This year, two of my favorite writers are publishing new books. In October, Donna Tartt’s The Goldfinch will be released, and in August, Marisha Pessl’s Night Film hits the shelves. I was lucky enough to score an electronic copy of the ARC of Night Film from NetGalley, and oh, people, let me tell you: it’s terrific.
A veteran investigative journalist, Scott McGrath, is drawn to investigate the alleged suicide of Ashley Cordova, the daughter of a famous cult-film director named Stanislas Cordova. Years before Ashley’s death, McGrath had been investigating the elder Cordova, a recluse whose films explored the darkest human impulses. After receiving an anonymous phone call with a tip about some of Cordova’s darkest acts, McGrath threatens to expose the director, but eventually finds the tables turned when he’s sued for libel and loses everything, including his marriage. Still convinced of Cordova’s guilt, McGrath sets out to take revenge on the director by trying to prove that Ashley’s death was no accident. Along the way, McGrath teams up with Nora, a young wannabe actress from Florida, and Hopper, a handsome lone-wolf drug dealer, each of whom are also drawn to investigate Ashley’s death for their own reasons.

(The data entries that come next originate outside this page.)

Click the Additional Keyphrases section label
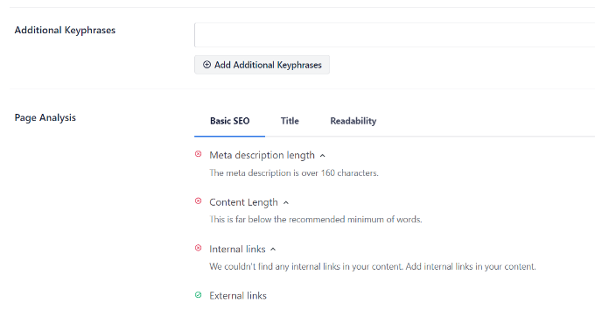This screenshot has width=595, height=317. pos(65,31)
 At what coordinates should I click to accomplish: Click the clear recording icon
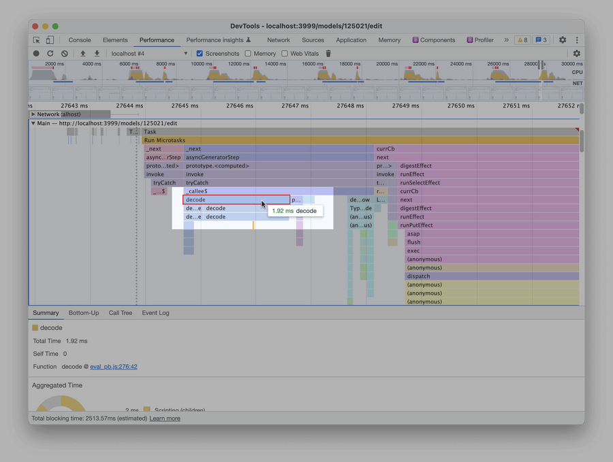(64, 54)
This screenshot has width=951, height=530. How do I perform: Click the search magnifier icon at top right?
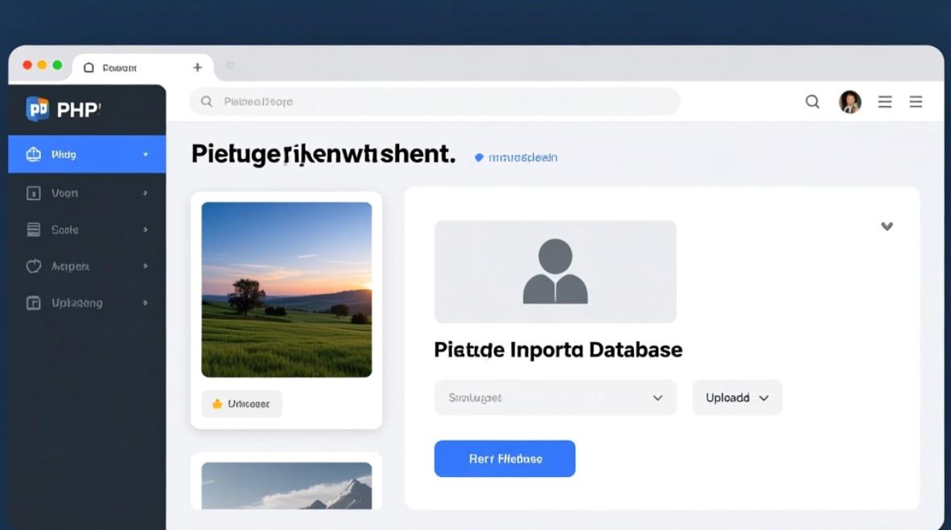pyautogui.click(x=812, y=102)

I wouldn’t even begin to try and untangle the complicated plot for you, mainly because I wouldn’t want to ruin any of the fun. This novel could easily be termed Hitchcockian, with all the twists and sleights it has at its disposal. I have no doubt that we’ll see the usual too-cool-for-school, “Yawn, I had this figured out from page X” reviews. Ignore them. As much as I hate to use the tired term gripping, that’s exactly what this book is. Even if you think you have it figured out (I did, several times, and I was wrong, wrong, and wrong again)—even if you do figure it out—the ride is too much fun. One thing I enjoyed about this book and Pessl’s first book was that she is so at ease as a storyteller. Some authors who write books with complicated plots cannot seem to get out of their own way; they act less like storytellers and more like annoying tour guides who want to make sure you see how clever they are. And even though the book includes “actual” web sites and news articles (which, I’ll admit, don’t work so well on Kindle, but might be terrific on an iPad), these never seem gimmicky like they might in a weaker book or in the hands of a less assured author. Pessl does a terrific job of getting out of the way of her characters and her plot, which means as readers, we are right there with them. She also creates a terrifically noir atmosphere.
And frankly, here’s the best part: I know what happens, and I still want to read it again. When I finished reading Special Topics in Calamity Physics for the first time, I immediately turned back to the first page and started the book again. I’ve pre-ordered my hardback copy of Night Film, and when it arrives I’ll be cracking it open and enjoying all the terror and thrill of reading it a second time. The best books, like the best movies, never lose their suspense and surprise, even if you know what happens.